Tuhan, Tolong Saya,,

Facebook
Twitter
WhatsApp
dukun

CERPEN: GS Putra – Sepuluh tahun sudah Klemik menjalani pernikahan dan tinggal di BTN sumpek yang dengan segala suka dukanya. Mungkin lebih banyak cerita dukanya ketimbang cerita sukanya. Pernikahannya yang sudah berjalan sepuluh tahun itu, sampai saat ini belum juga membuahkan hasil, keturunan. Sejatinya, baik dengan cara diam-diam atau terang-terangan Klemik sudah melakukan berbagai usaha. Dari mendatangi dokter spesialis kandungan, sampai ke dukun-dukun seantero Bali. Nol, nihil tanpa hasil.

            Sesekali Klemik berpikir, adakah hal ini macam kutukan. Bergelut dengan kemiskinan dan uang hasil jerih payahnya justru habis buat perkara membuat keturunan. “Adakah Negara yang bisa ambil bagian buat Pasutri yang tidak memiliki keturunan,” pikirnya suatu hari. Bahkan, pernyataan Gubernur Bali-pun ingin didebatnya, “Jangankan melestarikan KB empat anak, aku satu anak saja belum. Gubernur, tolong saya, Tuhan, tolong saya,” protesnya dalam hati.

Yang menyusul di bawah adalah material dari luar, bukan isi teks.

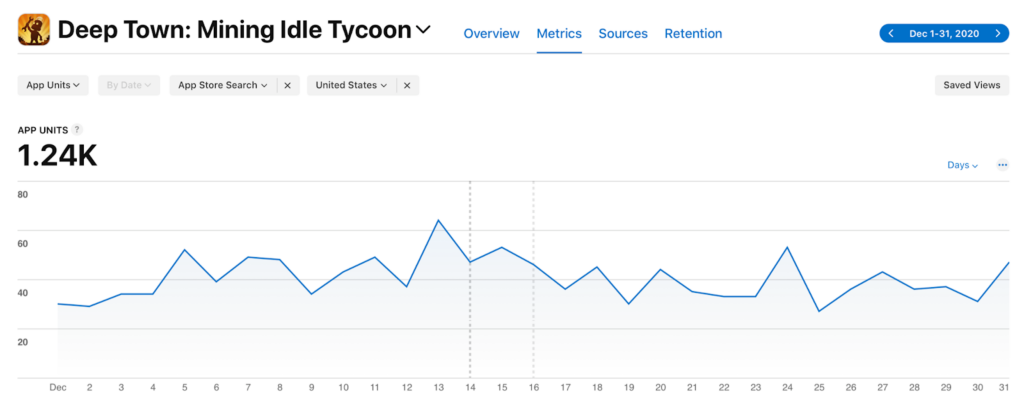The image size is (1024, 410).
Task: Open the App Store Search dropdown
Action: point(222,86)
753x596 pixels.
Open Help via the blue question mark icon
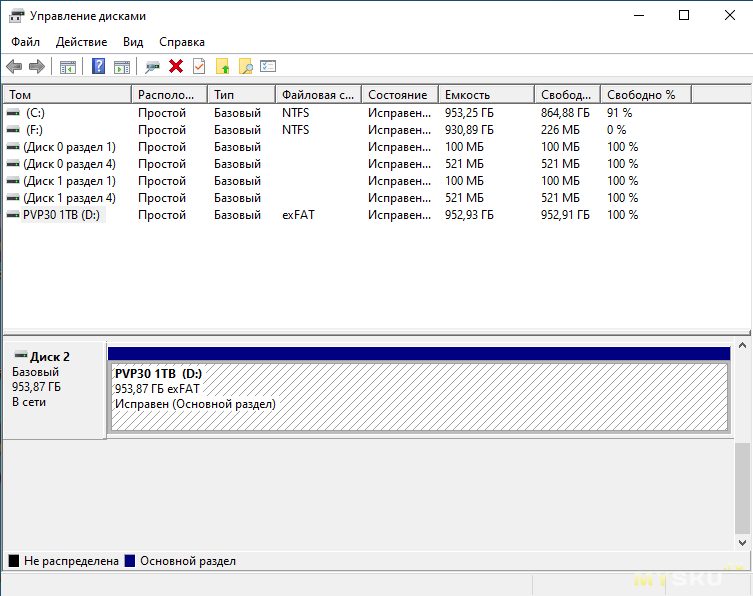point(98,67)
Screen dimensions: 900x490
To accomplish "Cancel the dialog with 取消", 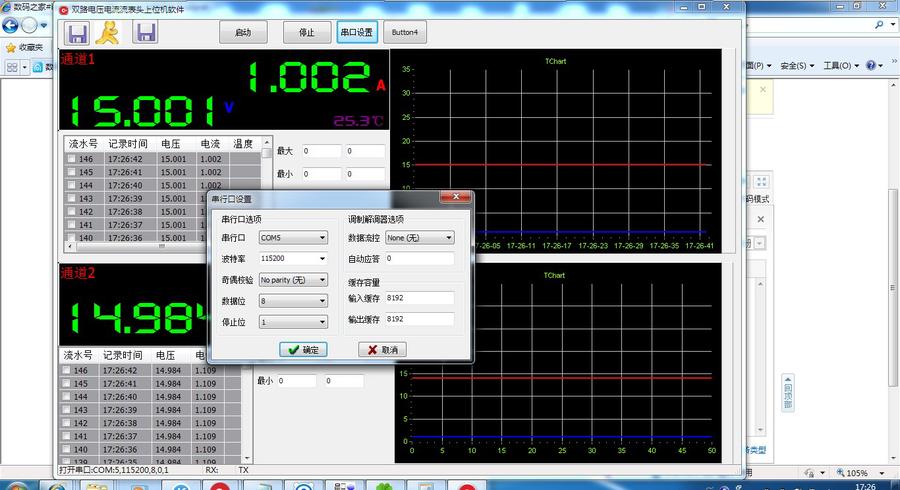I will point(382,350).
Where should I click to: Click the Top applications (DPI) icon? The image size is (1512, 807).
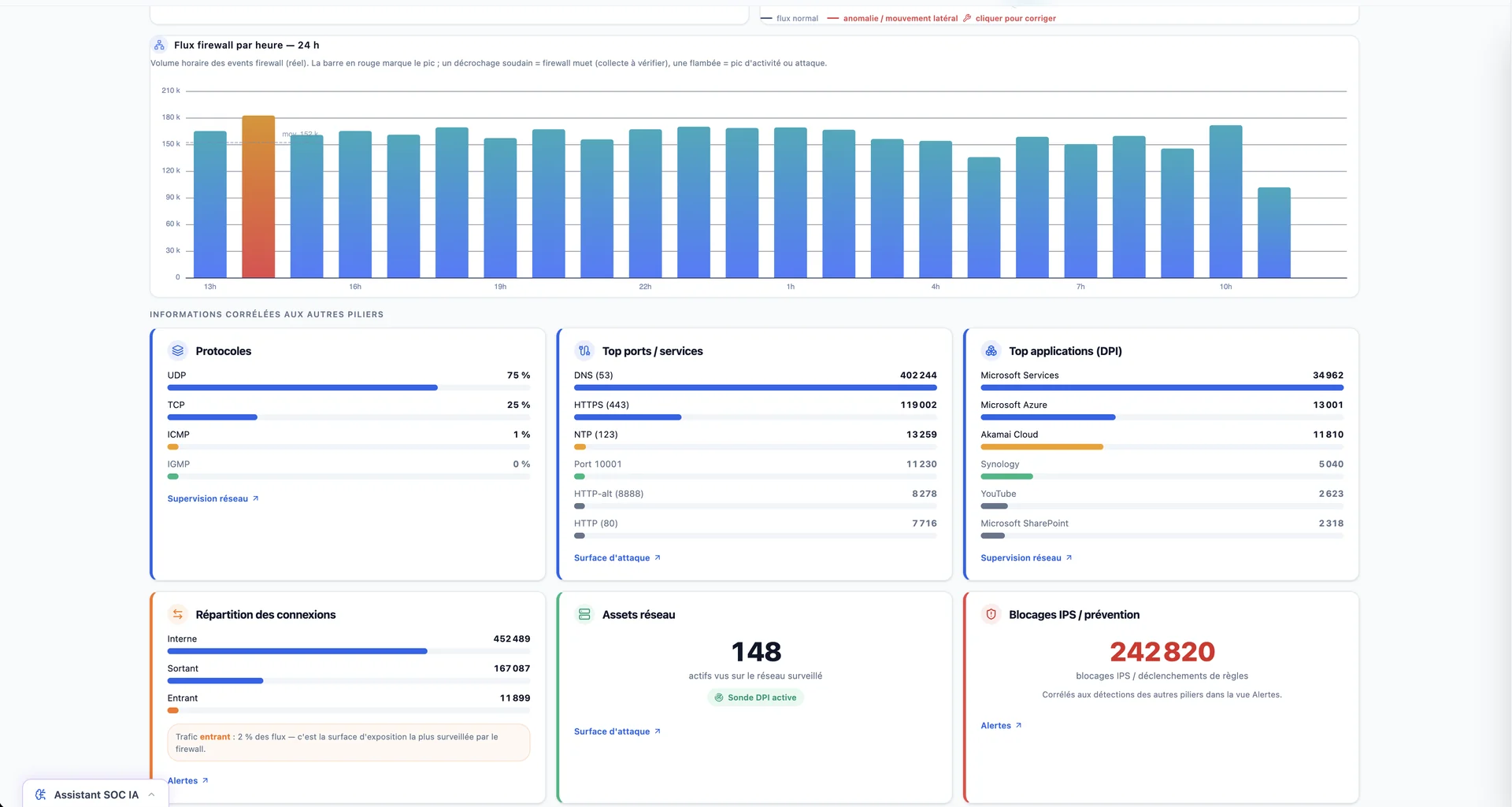pyautogui.click(x=991, y=350)
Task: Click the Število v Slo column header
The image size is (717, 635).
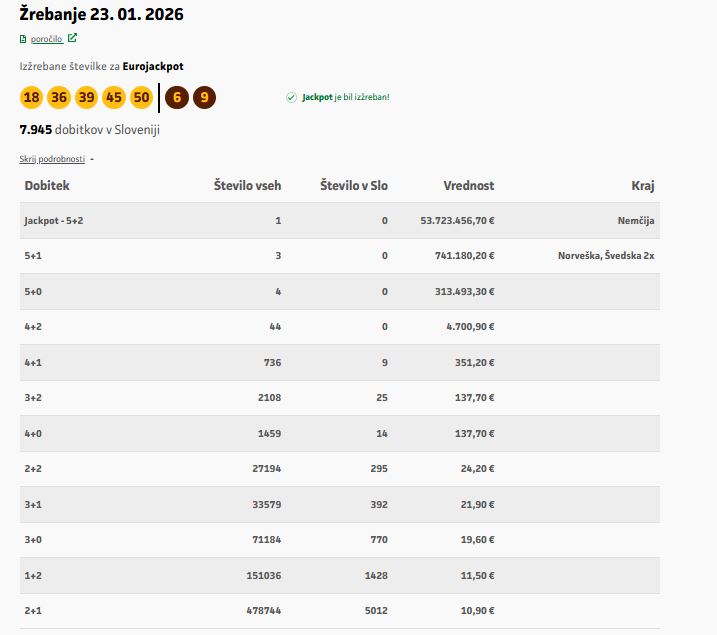Action: [x=353, y=185]
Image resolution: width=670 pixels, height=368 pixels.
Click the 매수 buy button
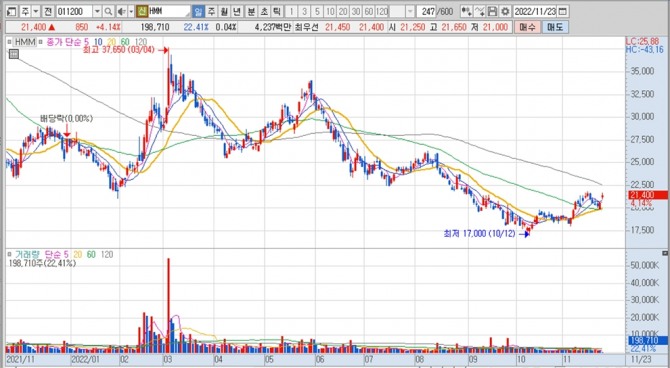coord(527,27)
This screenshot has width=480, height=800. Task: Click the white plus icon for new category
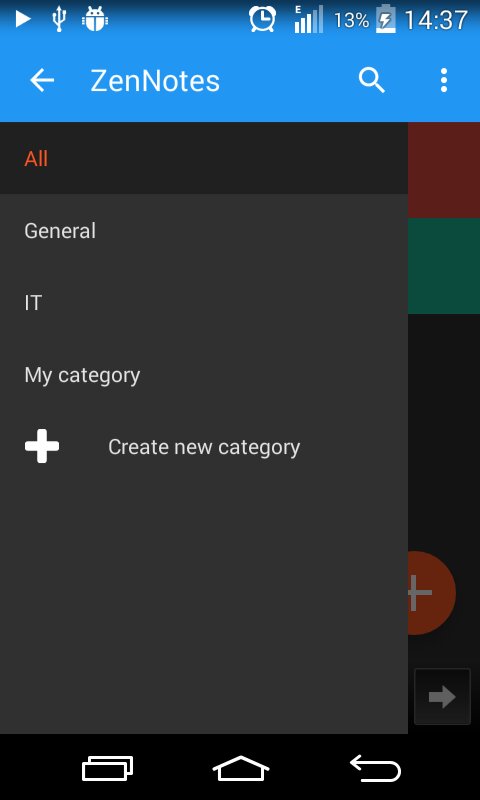[42, 446]
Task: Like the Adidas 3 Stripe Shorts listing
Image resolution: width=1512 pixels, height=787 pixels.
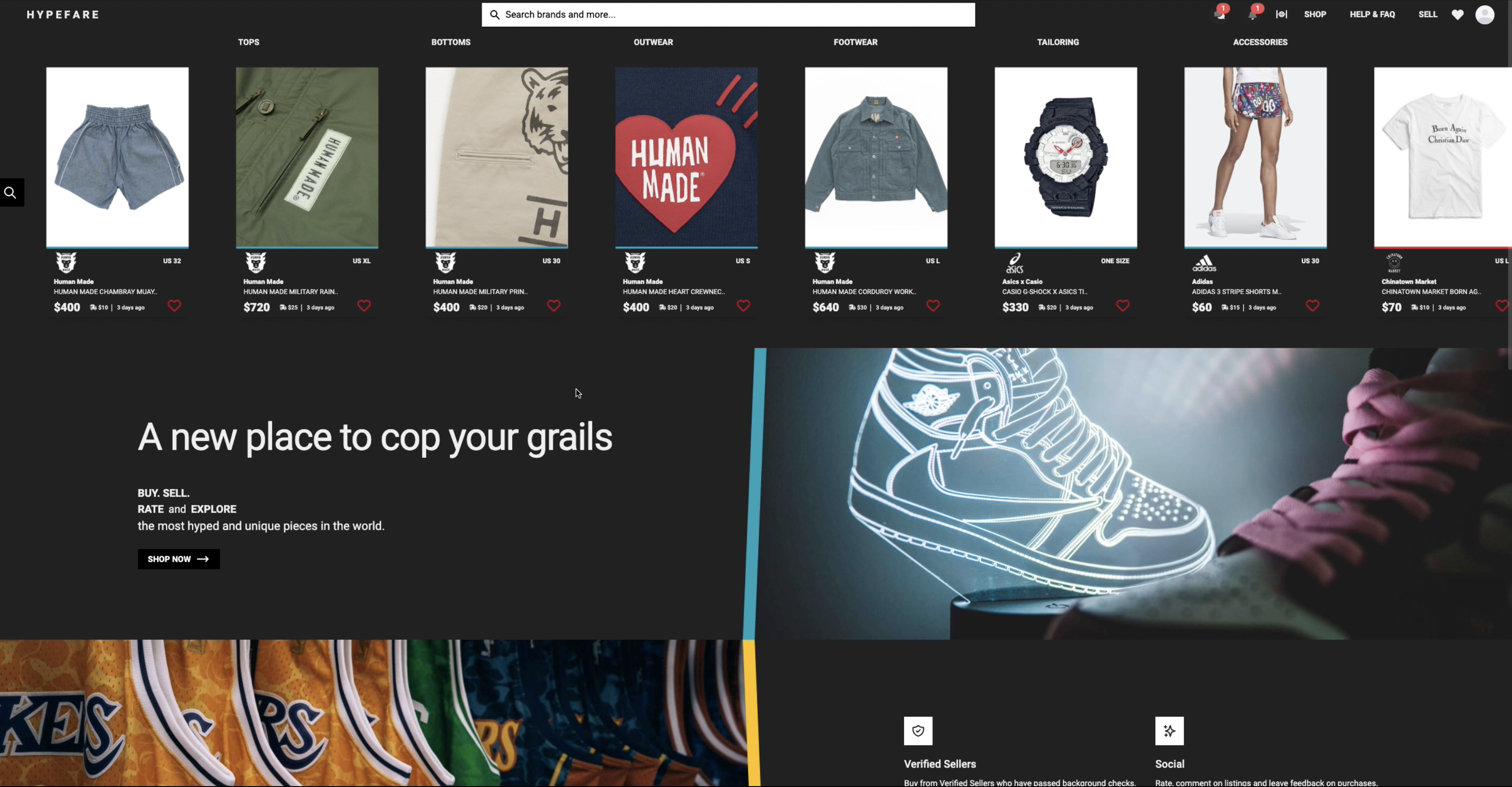Action: click(1312, 306)
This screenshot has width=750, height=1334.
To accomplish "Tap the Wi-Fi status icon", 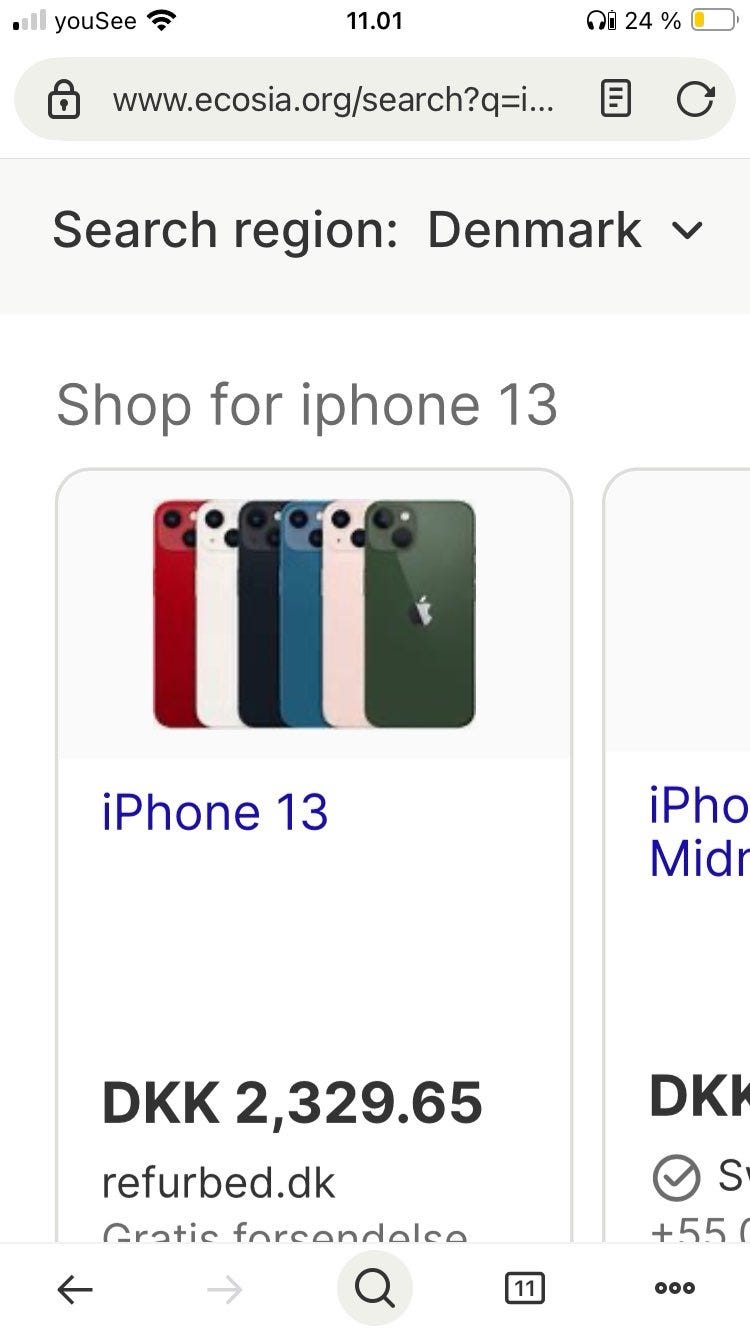I will click(160, 19).

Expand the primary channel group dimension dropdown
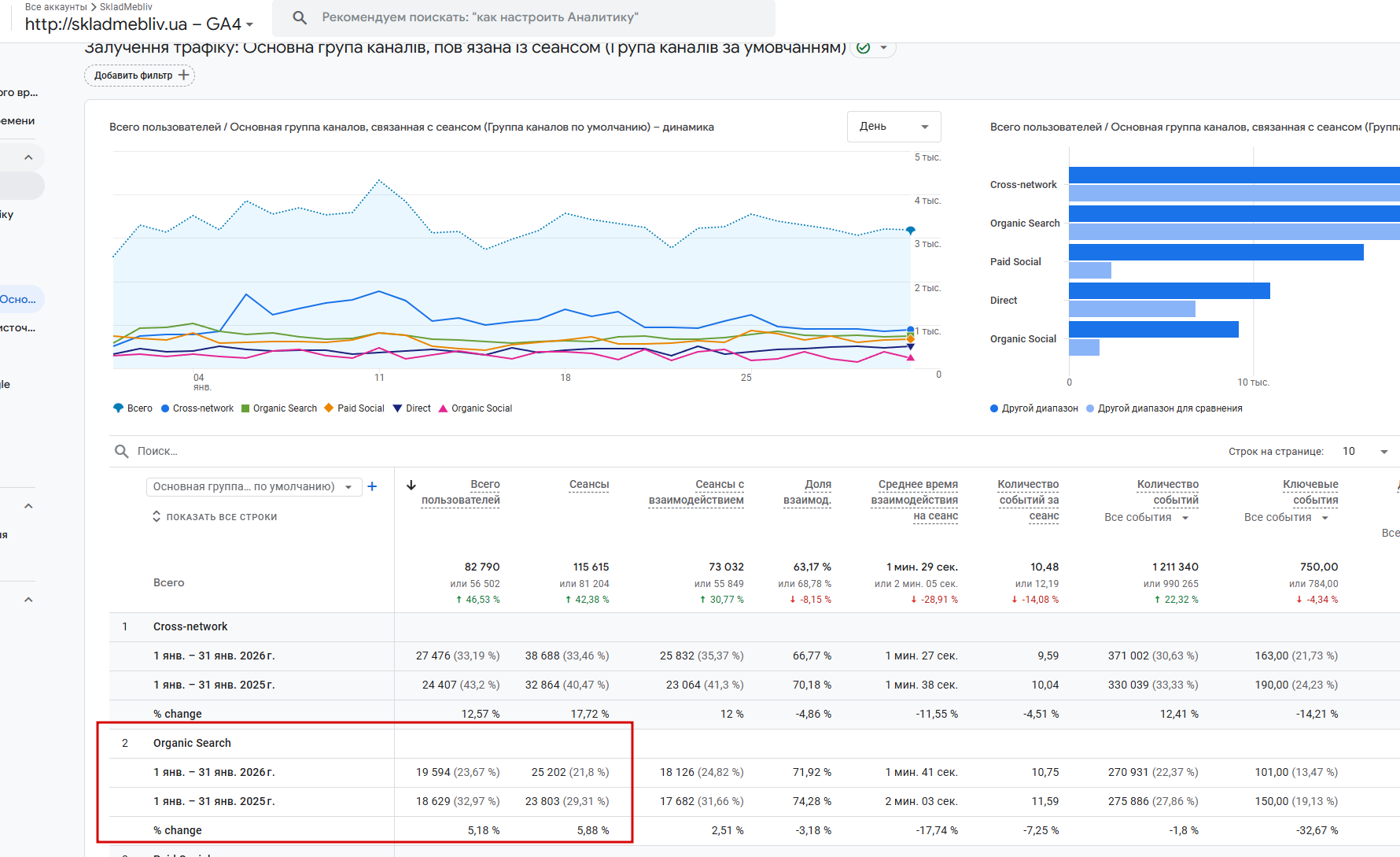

            Hampir semua tetangga di tempat tinggalnya tahu, bahwa persoalan yang dihadapi Klemik adalah ingin memiliki keturunan. Setiap tetangga memberikan masukan, saran sesuai dengan kualitas pengetahuannya. Bahkan semua saran tetangganya sudah dijalani dan hasilnya nihil. Sebagai suami, disebutkan Klemik sehat 100%, begitu juga istrinya, sehat 100% begitu hasil analisis dokter. Apalagi tanda-tanda kemandulan, bahkan kualitas sperma juga masih oke. Sambil merenung sepulang kerja, Klemik berpikir. Ada satu tetangganya yang belum ia turuti nasehatnya. Yaitu mendatangi balian yang juga tetangga di Blok A. “Mang, aku mau mencoba ke rumah balian di Blok A, walau disebut balian yang tidak laku dipasaran, tidak ada salahnya kita mencoba.” Istrinya menjawab pasrah, “Ya, coba saja bli, siapa tahu berjodoh.”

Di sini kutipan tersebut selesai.